So I just turned the manuscript for Scylla and Charybdis back over to my editor (I still get a giddy little thrill saying that, call me a dork) for her review. I've been swimming in tweaks, changes, additions, deletions and hoping that I've managed to hit all the notes for a little over a month, and now it's time to stop and breathe.

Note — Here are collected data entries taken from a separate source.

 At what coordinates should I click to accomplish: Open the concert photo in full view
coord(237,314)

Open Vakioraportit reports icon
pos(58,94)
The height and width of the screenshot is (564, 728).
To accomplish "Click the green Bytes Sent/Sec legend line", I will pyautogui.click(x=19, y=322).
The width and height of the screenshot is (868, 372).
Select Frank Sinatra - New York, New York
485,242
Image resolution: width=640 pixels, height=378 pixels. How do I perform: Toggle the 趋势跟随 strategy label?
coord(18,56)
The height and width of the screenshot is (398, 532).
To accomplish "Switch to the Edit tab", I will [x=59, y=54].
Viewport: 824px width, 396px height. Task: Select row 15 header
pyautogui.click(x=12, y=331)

What will I do until the next round? On my next book to submit / query, Unnatural Causes, I am partway through transcribing my paper edit, but honestly, I've been editing so much that I need to step away for a bit. So ... time to give the new novel, Surgeburnt, some love. It's a huge change from Scylla and Charybdis: a chaotic, magic-infused Earth as told through the first-person eyes of a snarky and pessimistic narrator. And the trick with Surgeburnt is that I'm actually telling two stories at once: the "now-time" sequence of events, and a dramatized backstory of how it got to that point. It's a fine balance, filling in enough detail to make sense of the now-story, while still leaving questions to play out in the then-story: how did this happen? Why? What's missing?

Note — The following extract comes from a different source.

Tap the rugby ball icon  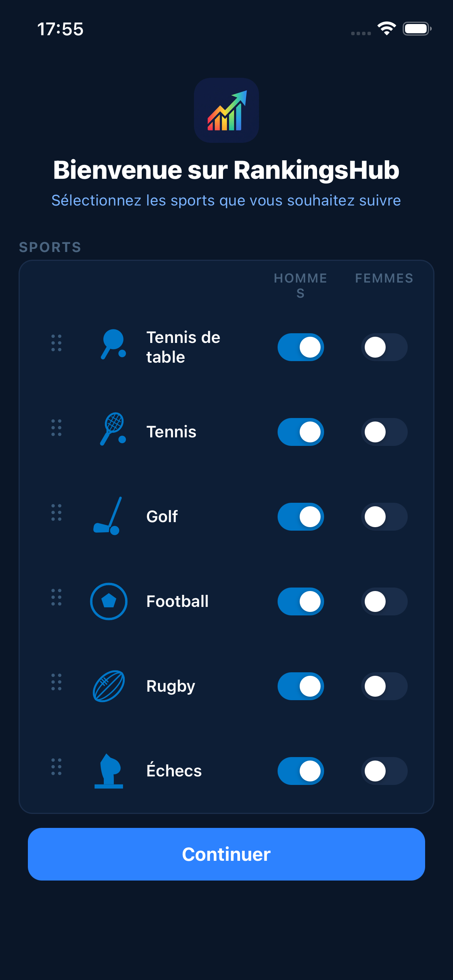(x=109, y=686)
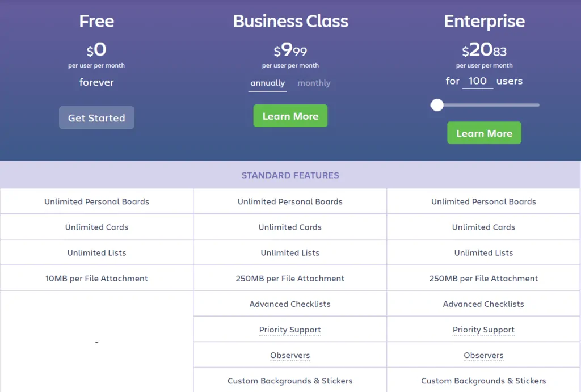Click the $20.83 Enterprise price

click(484, 50)
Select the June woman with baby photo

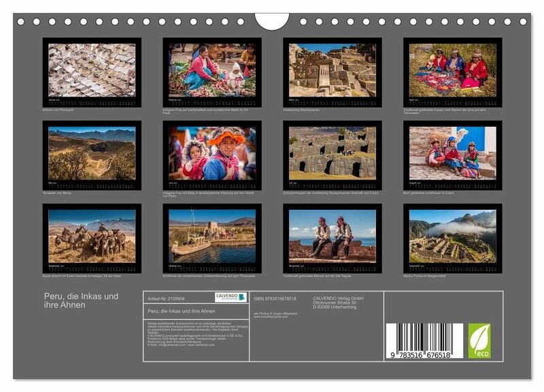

So my current plan is to focus on Surgeburnt through the end of the month (gee, maybe I'll come up with a better title in that time, too). After that, I'd like to break up my attention and do some shorter pieces - poetry and flash. The ideal would be one a day, but with my work schedule, that may not be feasible. Anyone have an idea for prompts or a scheme I might follow? It would be fun to have an ongoing flow of inspiration.
Then ... back to Unnatural Causes. I'm planning on another pass before I look for beta readers; guessing that won't be until early 2017. And, of course, when I hear on Scylla and Charybdis, that goes to the top of the pile.
That's the plan, anyhow. And we all know what happens to plans ...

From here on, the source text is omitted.